Personal Data Processed

As part of the onboarding of new customers to CSO, CSO requires customer username (first name, last name, and email address). Additional information that may be collected includes site name and metadata from managed devices such as IP address of source and destination and application or websites accessed.

Purposes of Processing Personal Data

CSO includes a web-based management interface to visualize and automate the provisioning and management of devices running within the SD-WAN environment. CSO analyzes logs generated by SD-WAN network devices to provide powerful analytics regarding websites and applications used on an SD-WAN. CSO does not analyze traffic data transmitted through an SD-WAN. It only analyzes network device logs configured by the customer and sent to CSO.

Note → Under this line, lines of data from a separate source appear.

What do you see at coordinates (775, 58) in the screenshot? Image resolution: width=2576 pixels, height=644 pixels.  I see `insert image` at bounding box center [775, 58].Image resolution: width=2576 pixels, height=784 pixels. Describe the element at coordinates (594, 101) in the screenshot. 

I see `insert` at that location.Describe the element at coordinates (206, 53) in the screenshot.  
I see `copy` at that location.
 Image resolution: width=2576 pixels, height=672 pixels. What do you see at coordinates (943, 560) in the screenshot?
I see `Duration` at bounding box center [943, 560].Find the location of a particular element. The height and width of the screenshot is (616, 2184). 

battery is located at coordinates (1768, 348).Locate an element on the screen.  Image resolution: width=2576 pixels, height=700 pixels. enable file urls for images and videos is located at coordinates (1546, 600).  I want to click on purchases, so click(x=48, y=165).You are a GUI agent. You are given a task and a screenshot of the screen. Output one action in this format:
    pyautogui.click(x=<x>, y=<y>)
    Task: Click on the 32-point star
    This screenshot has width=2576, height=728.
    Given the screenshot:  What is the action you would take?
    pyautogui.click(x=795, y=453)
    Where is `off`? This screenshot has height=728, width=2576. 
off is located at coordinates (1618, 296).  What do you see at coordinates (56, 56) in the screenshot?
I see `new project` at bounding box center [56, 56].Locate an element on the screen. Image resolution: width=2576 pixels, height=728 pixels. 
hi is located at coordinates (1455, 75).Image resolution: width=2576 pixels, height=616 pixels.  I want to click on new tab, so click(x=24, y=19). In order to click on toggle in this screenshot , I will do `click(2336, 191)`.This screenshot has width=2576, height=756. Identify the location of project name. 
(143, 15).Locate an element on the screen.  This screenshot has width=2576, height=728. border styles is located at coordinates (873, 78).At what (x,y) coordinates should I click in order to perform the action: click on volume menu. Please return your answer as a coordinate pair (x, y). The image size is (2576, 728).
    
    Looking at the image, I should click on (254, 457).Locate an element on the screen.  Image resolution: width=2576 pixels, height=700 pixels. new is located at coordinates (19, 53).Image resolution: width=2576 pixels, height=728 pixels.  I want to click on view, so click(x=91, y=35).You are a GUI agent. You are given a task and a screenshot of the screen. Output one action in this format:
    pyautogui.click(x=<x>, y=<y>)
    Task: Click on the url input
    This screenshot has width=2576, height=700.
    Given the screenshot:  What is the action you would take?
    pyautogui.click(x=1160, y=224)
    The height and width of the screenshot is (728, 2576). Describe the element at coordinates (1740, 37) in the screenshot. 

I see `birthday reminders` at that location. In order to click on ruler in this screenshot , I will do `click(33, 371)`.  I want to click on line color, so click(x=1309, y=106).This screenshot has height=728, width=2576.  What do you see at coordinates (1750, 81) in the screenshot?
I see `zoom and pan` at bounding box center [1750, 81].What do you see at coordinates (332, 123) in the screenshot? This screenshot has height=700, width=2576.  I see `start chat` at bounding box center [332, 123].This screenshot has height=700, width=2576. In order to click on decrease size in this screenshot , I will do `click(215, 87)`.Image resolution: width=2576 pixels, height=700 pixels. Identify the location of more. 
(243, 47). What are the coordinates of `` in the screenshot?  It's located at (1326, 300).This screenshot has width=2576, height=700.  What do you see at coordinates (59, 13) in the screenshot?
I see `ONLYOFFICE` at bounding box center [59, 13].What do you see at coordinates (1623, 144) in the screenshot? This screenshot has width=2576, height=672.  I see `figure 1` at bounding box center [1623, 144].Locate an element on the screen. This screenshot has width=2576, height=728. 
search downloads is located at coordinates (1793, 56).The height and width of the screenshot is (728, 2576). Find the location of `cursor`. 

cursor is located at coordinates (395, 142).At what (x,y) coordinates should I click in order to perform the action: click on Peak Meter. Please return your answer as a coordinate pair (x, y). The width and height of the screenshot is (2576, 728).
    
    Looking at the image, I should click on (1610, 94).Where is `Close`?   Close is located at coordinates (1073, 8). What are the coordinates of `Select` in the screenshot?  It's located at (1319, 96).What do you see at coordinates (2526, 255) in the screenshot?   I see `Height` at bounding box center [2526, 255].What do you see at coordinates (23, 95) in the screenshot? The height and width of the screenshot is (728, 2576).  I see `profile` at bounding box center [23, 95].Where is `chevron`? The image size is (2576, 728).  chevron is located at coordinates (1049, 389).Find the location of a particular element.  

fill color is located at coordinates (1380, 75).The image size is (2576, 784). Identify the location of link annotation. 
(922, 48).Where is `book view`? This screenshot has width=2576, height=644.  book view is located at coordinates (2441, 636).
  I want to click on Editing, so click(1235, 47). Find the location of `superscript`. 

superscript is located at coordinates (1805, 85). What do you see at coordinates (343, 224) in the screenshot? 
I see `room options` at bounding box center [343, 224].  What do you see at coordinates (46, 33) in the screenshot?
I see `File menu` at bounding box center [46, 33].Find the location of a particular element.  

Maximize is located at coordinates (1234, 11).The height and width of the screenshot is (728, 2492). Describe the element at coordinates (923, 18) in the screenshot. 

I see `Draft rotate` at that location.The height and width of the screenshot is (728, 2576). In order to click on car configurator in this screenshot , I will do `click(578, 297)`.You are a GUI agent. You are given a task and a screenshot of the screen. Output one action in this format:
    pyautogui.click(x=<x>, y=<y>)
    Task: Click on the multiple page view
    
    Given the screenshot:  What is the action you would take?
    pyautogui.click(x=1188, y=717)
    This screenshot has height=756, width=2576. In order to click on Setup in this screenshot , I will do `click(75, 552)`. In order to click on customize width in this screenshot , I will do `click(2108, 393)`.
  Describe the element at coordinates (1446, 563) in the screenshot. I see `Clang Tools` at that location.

Retention of Personal Data

CSO retains logs, such as access, incident, and device logs, for one to 30 days, or in select cases, based on the duration of a customer’s tenancy. These logs are available to customers via API or the CSO platform. Customers may earlier purge some of these logs.

Security of Personal Data

All device communication between CSO and the customer’s device is via secure protocols (SSH, SSL, TLS) and authenticated. The information we collect, including device configurations, is hosted on services which have certified security technologies and procedures in place to ensure integrity and security of customer data (e.g., data separation, physical security, encryption of data in transit and rest and role-based access control).

Limited Juniper Access to Data

CSO is designed to give customers options for whether Juniper may access the customer’s CSO data for support or trouble-shooting purposes.

Changes to this Supplement

We may update this Supplement from time to time to reflect any changes in our CSO personal data processing practices.


Your use of CSO is subject to the Juniper End User License Agreement (and, if relevant, the related Software Specific License Addendum) and Terms of Use, or to the extent applicable, as otherwise agreed by the parties in writing.